The basic structure of a joke is the set up and the punch line. You might be asking, “Okay, I’ve heard this before but what does that mean?” The set up is a simple truth that you and/or your audience accepts to be so. And the punch line is just a twist of that truth. So how do you twist the truth? You can do it several ways. These are just some of the ways you can do it. Once you’ve gotten the hang of these types of punch lines, you can do it more naturally without consciously thinking about it, kinda like riding a bike. In fact, you can probably come up with other types of punch lines which might actually even be funnier but can’t explain why they’re funny. You’ll just know it. Here they are:

Misdirection

Most jokes are in some form of misdirection. Get your audience into a line of thinking, then you quickly give them a turn that they don’t expect. It is this element of surprise that makes them laugh. A good example of this is the popular tool called Rule of 3’s. The first two elements form a pattern then you twist the third. For example (taken from one of my old comedy bits):

“I’ve heard all kinds of excuses from girls who don’t want to go out with me – I’m doing my hair tonight, I’m watching my favorite show, I’m your cousin.”

Mix and Match

This tool works by putting a character or yourself in an inappropriate situation. It answers the question “What if?” Example would be a doctor who can’t stand the sight of blood, a black member of the Klu Klux Klan, or a terrorist who is always late. Some call this fish out of water.

However, you must be careful not to just try and use this right away because it might come off as inauthentic or hack, like if you say “Hey what if Kermit and Miss Piggy were making love?”

There has to be some basis of truth in the setup first.

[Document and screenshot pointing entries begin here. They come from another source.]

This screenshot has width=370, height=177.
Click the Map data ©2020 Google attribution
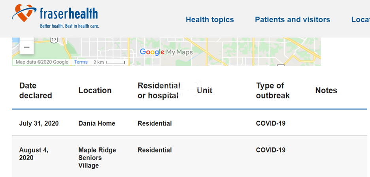pos(42,62)

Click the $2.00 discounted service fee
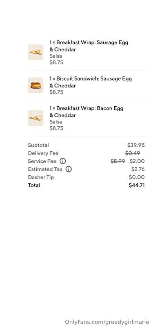tap(137, 161)
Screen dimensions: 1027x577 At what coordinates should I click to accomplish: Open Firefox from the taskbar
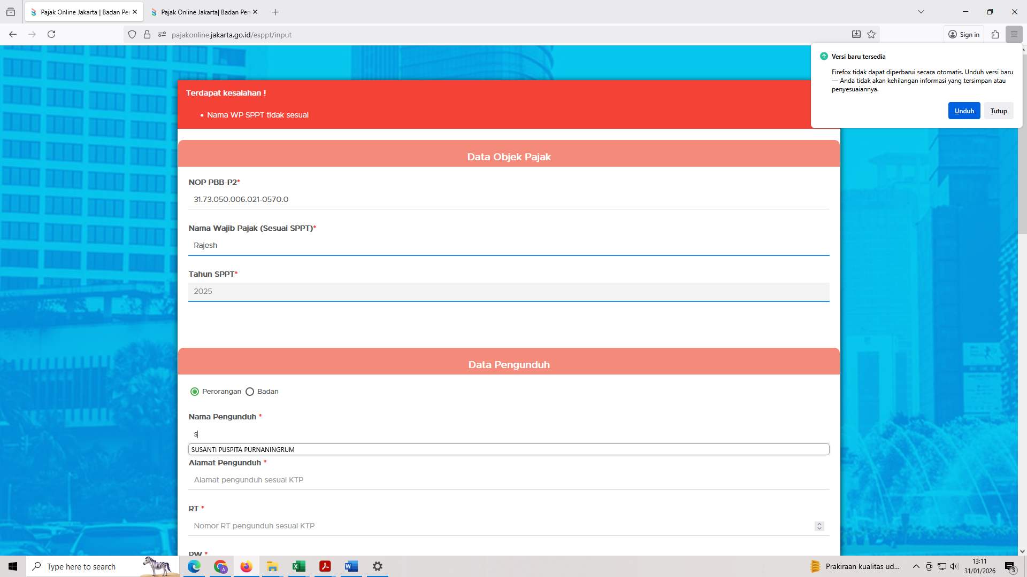246,566
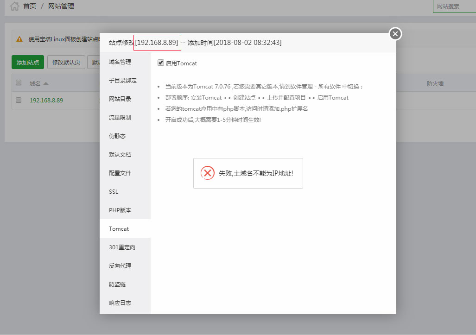Select all sites with the header checkbox
The image size is (476, 335).
(x=18, y=82)
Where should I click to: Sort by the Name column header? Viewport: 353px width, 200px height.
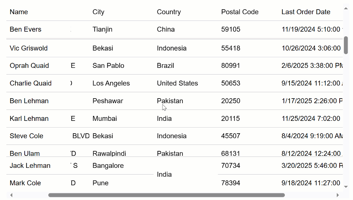click(x=19, y=12)
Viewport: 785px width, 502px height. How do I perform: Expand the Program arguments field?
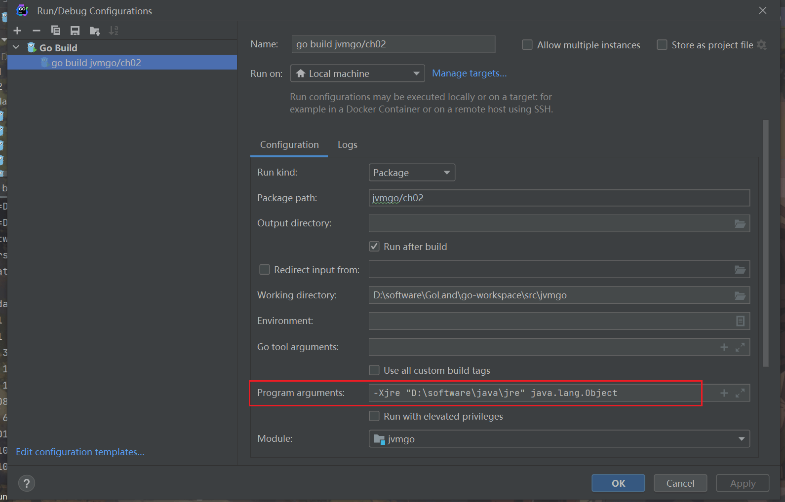click(740, 393)
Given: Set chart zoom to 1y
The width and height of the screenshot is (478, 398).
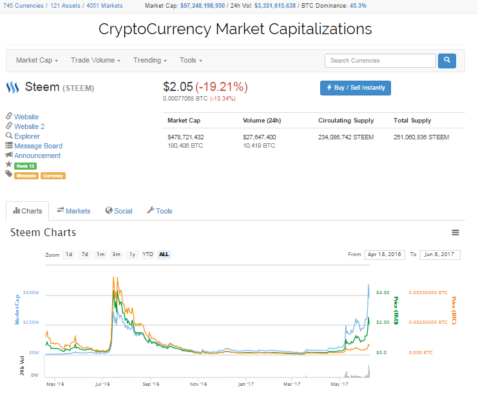Looking at the screenshot, I should click(x=132, y=255).
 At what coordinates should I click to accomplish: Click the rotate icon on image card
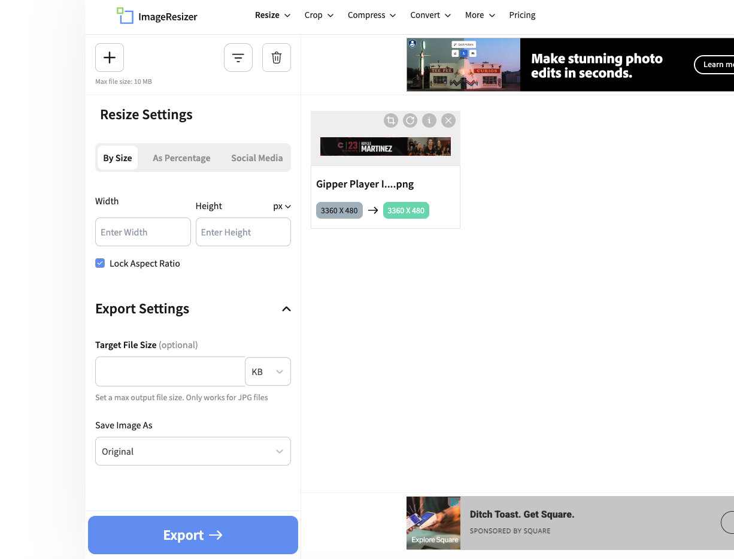[x=410, y=120]
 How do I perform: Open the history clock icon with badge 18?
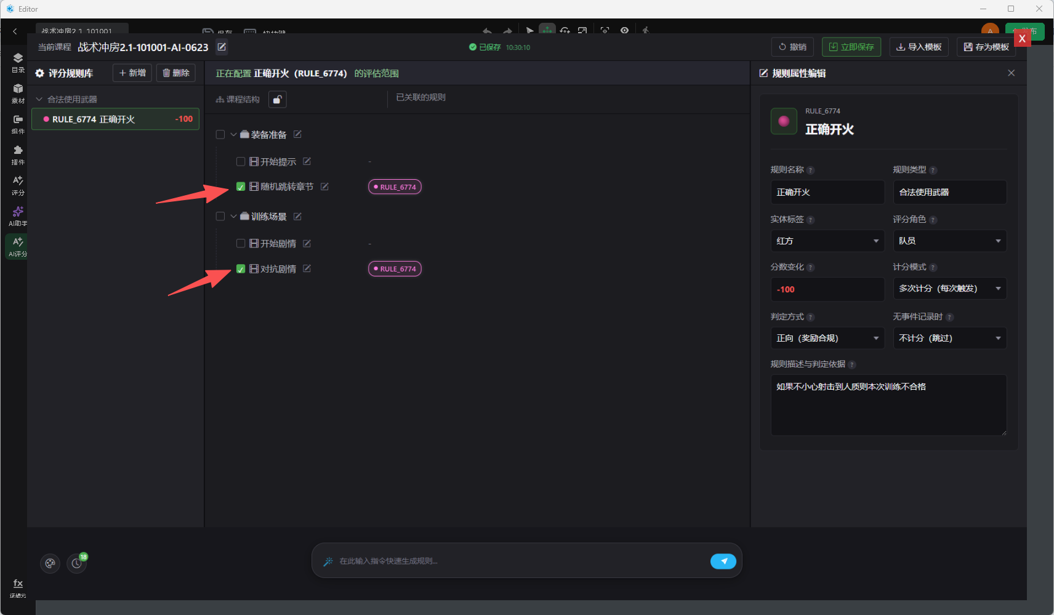pyautogui.click(x=77, y=563)
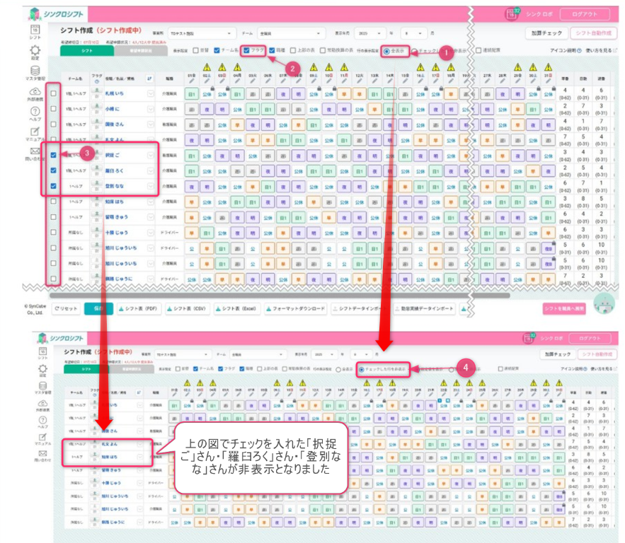The image size is (625, 543).
Task: Click the 加算チェック button in top panel
Action: tap(546, 33)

For example, if you have a traditional Filipino mother who wants you to marry Filipino woman and she keeps saying, “The white woman will only divorce you!” Then you put her in a deli and she says, “What kind of bread do you want? The white bread will only divorce you!”.

There are many other tools in making punch lines but the key is really in the setup. The more unique or insightful your truth is, the better because most of the time the punch lines will just write themselves, assuming you do have a sense of humor.